## BEGIN RECORDS FOR THIS TASK
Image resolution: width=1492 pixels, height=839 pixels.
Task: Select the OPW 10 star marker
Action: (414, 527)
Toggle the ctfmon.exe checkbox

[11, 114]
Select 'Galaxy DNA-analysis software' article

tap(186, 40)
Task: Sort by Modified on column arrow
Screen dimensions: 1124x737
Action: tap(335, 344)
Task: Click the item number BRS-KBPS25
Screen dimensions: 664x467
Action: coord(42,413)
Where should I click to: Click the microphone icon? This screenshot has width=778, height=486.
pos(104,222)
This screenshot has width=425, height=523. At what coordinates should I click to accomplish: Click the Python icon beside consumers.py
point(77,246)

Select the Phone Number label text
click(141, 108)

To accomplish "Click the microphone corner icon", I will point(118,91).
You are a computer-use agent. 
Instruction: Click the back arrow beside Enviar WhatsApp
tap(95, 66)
## END RECORDS FOR THIS TASK
## BEGIN RECORDS FOR THIS TASK
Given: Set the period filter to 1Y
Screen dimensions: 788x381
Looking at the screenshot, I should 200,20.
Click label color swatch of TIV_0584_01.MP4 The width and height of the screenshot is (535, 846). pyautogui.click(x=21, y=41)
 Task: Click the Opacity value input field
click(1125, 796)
## END RECORDS FOR THIS TASK
## BEGIN RECORDS FOR THIS TASK
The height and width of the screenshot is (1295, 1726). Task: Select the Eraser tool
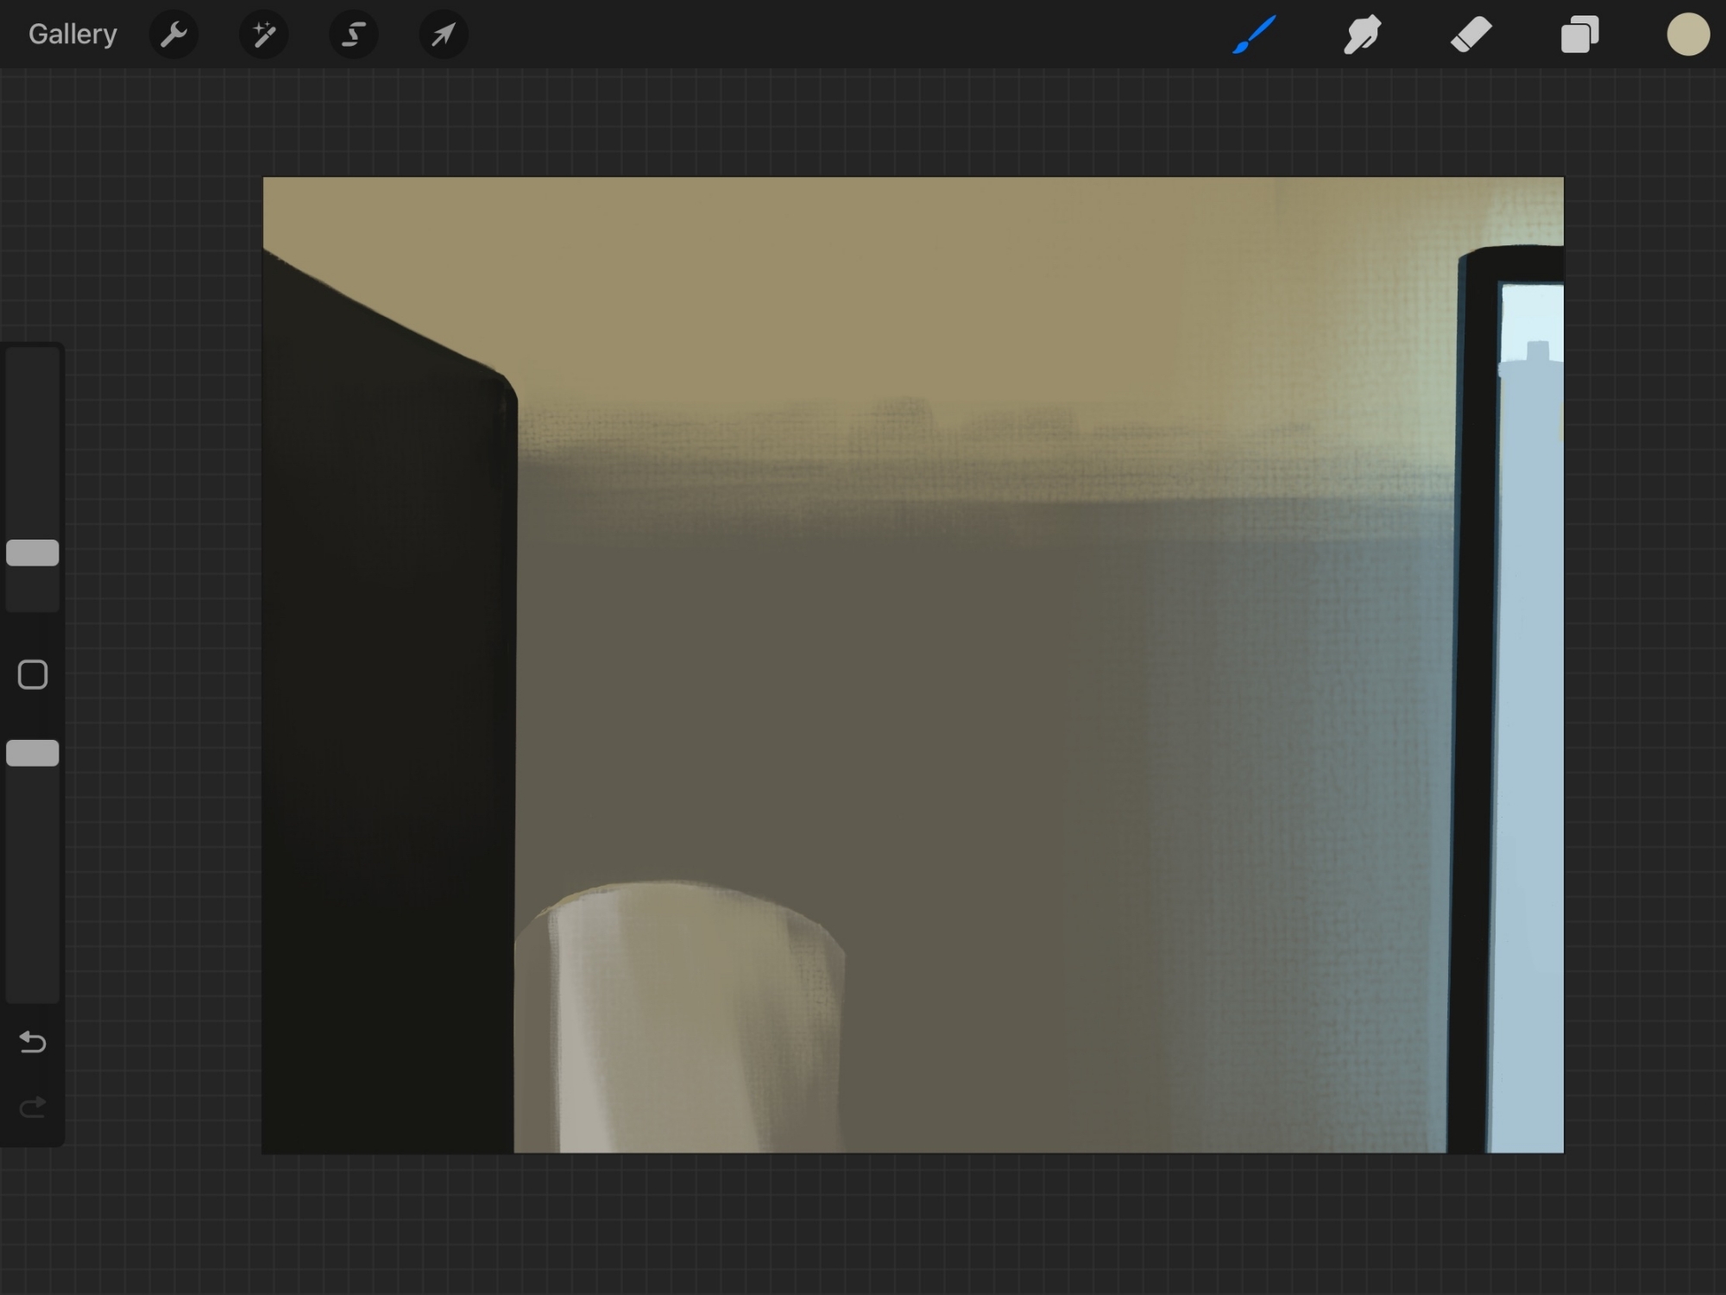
## END RECORDS FOR THIS TASK
■ **STATED TASK**
Give the data from the line containing "This screenshot has width=425, height=523." down through the line containing "tap(95, 66)" as a two-column CSV with the columns input and output, one row per input-and-output pair. Put each value in a single quoted field and replace any line breaks inside it with spaces.

■ **THE RESPONSE**
input,output
"This screenshot has width=425, height=523. At what coordinates should I click to accomplish: Click the Python icon beside consumers.py","point(77,246)"
"Select the Phone Number label text","click(141, 108)"
"To accomplish ""Click the microphone corner icon"",","I will point(118,91)."
"You are a computer-use agent. Instruction: Click the back arrow beside Enviar WhatsApp","tap(95, 66)"